In a remarkable decision of 9 March 2012, the Court of Appeal of Den Bosch awarded a Finnish investment fund a full refund of Dutch dividend tax withheld from portfolio dividends received from Dutch resident entities.
The Finnish fund was not subject to Finnish corporate income tax and could therefore not credit the Dutch dividend withholding tax. The fund had requested a refund of Dutch dividend withholding tax under the EU free movement of capital, but such refund was refused by the Dutch Revenue.
DECISION OF THE COURT OF APPEAL
In its decision, the Court of Appeal1 firstly established that if the Finnish fund would have been a Dutch tax resident, it would have been subject to Dutch corporate income tax. Dutch resident entities that are not subject to Dutch corporate income tax are entitled to a full refund of dividend tax withheld on their account. The rationale is to avoid economic double taxation. 2The Court of Appeal took the position that in view of this objective, the Finnish fund - as an entity not subject to (Finnish) corporate income tax - was objectively comparable to non-subject Dutch resident entities. According to the Court of Appeal, this objective comparability amounted to a non-justifiable restriction of the EU free movement of capital (currently in Article 63 of the Treaty on the Functioning of the EU). In doing so, the Court of Appeal overturned a 6 June 2011 decision of the Lower Court of Breda.
REACTION DUTCH STATE SECRETARY OF FINANCE
In a letter to Dutch Parliament dated 23 March 2012, the Dutch State Secretary of Finance has announced that he will file an appeal against the Court of Appeal's decision with the Dutch Supreme Court. The Dutch State Secretary argues that the Court of Appeal has erred in comparing the Finnish fund with non-subject Dutch entities.
REFUND POTENTIAL EU AND NON-EU INVESTMENT FUNDS
If the Dutch Supreme Court were to uphold the decision of the Court of Appeal, this might open a vast refund potential for both EU and non-EU investment funds. The case decided by the Court of Appeal also interplays with French cases that are currently pending before the European Court of Justice (the Santander case3). These cases revolve around the question on whether cross border distributions by French investment funds made to EU and non-EU investment funds should benefit from the same exemption from dividend withholding tax granted to domestic distributions to French investment funds. In its future decision, the Dutch Supreme Court will likely closely monitor the outcome of the Santander case and the reasoning applied therein by the European Court of Justice.
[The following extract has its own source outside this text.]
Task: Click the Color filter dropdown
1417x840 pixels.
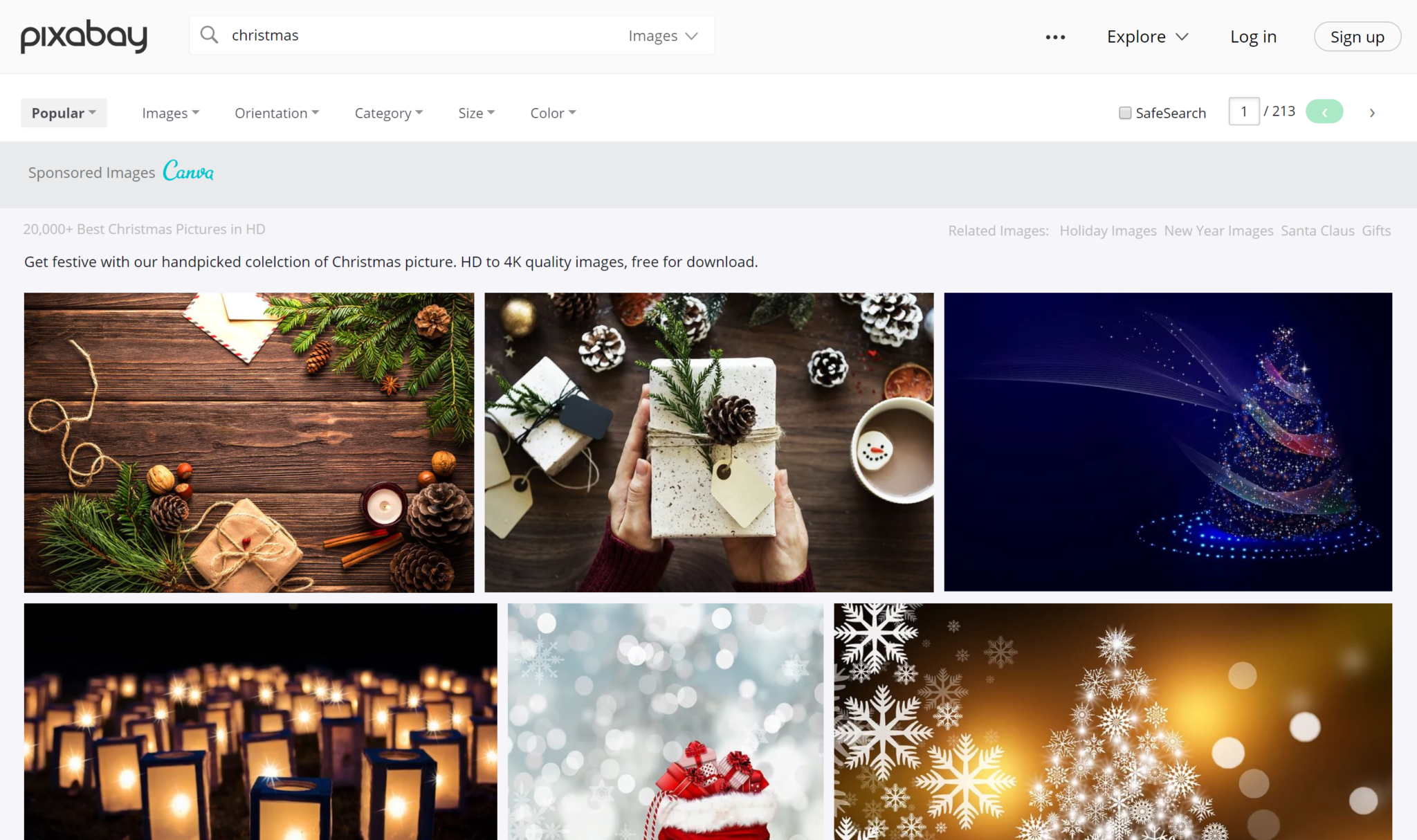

In view of the above developments, investment funds should consider to file for refund of Dutch dividend tax withheld on their account. Appeals for refund may arguably extend to the past 3 calendar years (although shorter or longer terms may also apply). The Stibbe tax team has a wide-ranging and in-depth experience on both cross border fund structuring and tax litigation and is well-equipped to advise its clients on steps necessary to preserve their rights in this respect.
1 Court of Appeal of 's Hertogenbosch 9 March 2012, reference number 11/00451.
2 As from 1 January 2007, this Dutch dividend withholding tax refund also extends to non-subject EU resident entities, which, had they been Dutch tax residents, would also not have been subject to Dutch corporate income tax. As per 11 June 2009, the scope of the refund has been further extended to designated Member States of the European Economic Association and, as from 1 January 2012, provided further conditions are met, also to certain non-subject entities resident outside of the EU and EEA. This refund does however not apply if the non-subject non-Dutch resident entity would be comparable to a Dutch fiscal investment institution (fiscale beleggingsinstelling) or a Dutch exempt investment institution (vrijgestelde beleggingsinstelling).
3 The Santander case consists of a number of joint cases numbered C-338/11 through C-347/11.